● **TASK REQUIREMENTS**: Every line of the material is to be quoted verbatim, minus the pictures.

DATA EXTRACT below:

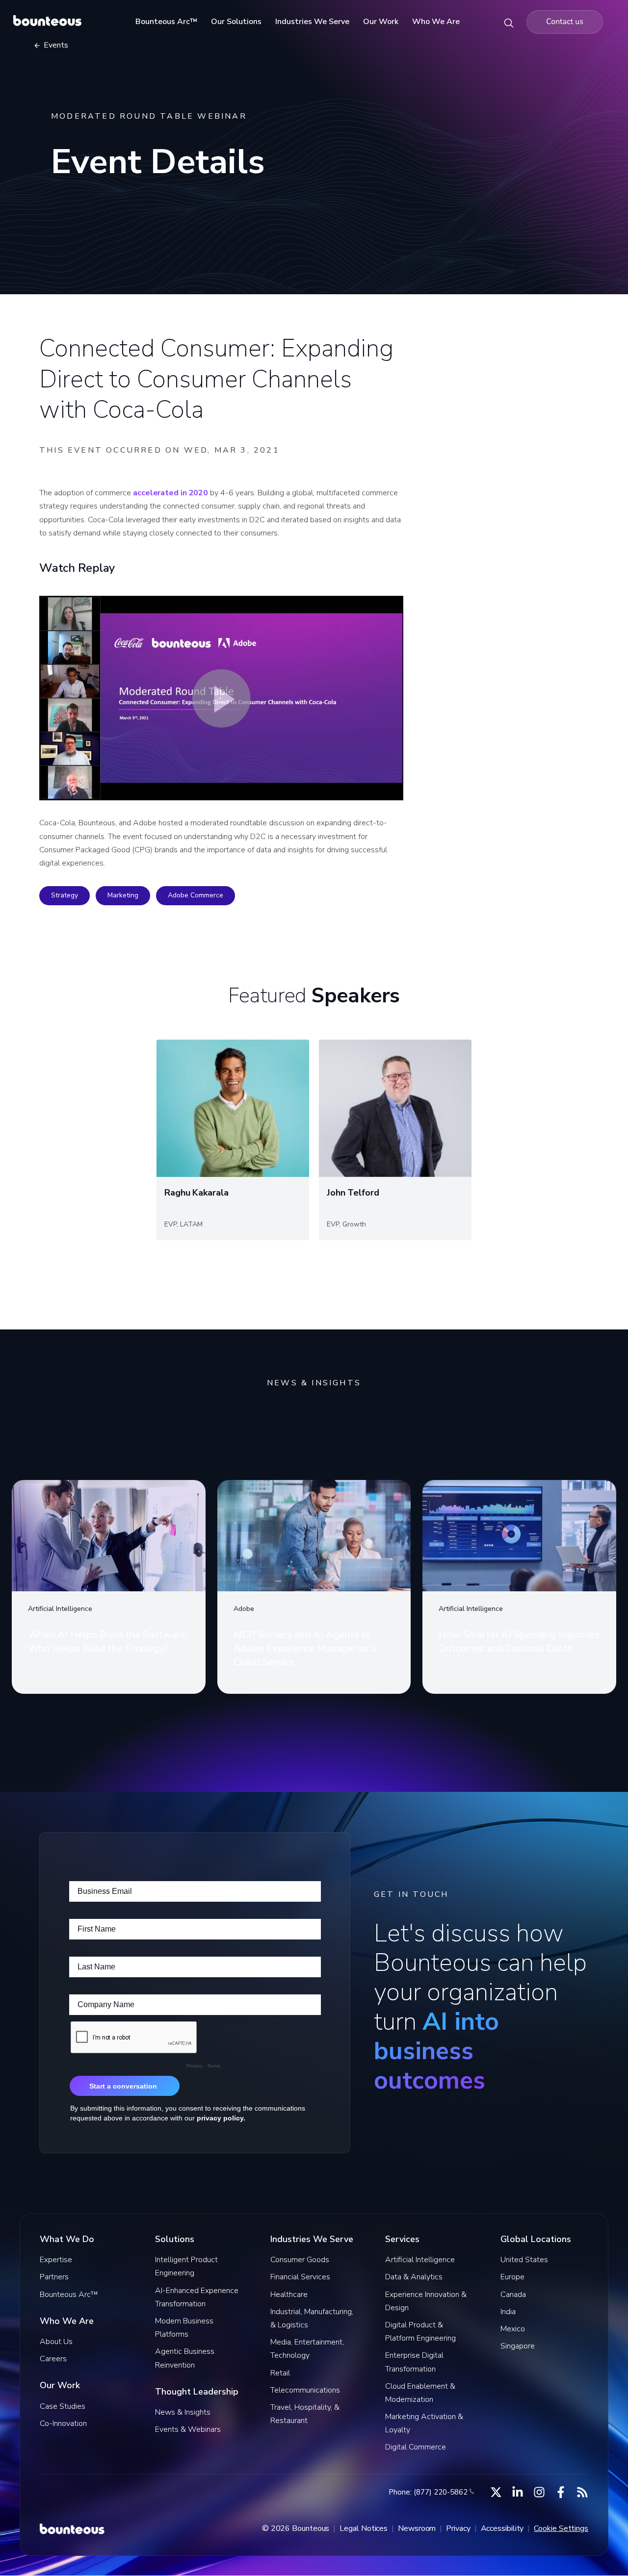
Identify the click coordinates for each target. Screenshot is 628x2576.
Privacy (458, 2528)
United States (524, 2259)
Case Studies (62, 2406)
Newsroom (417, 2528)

End of DATA EXTRACT.

● **OUTPUT**:
Identify the click coordinates for each target. Screenshot is 628x2576.
Privacy (458, 2528)
United States (524, 2259)
Case Studies (62, 2406)
Newsroom (417, 2528)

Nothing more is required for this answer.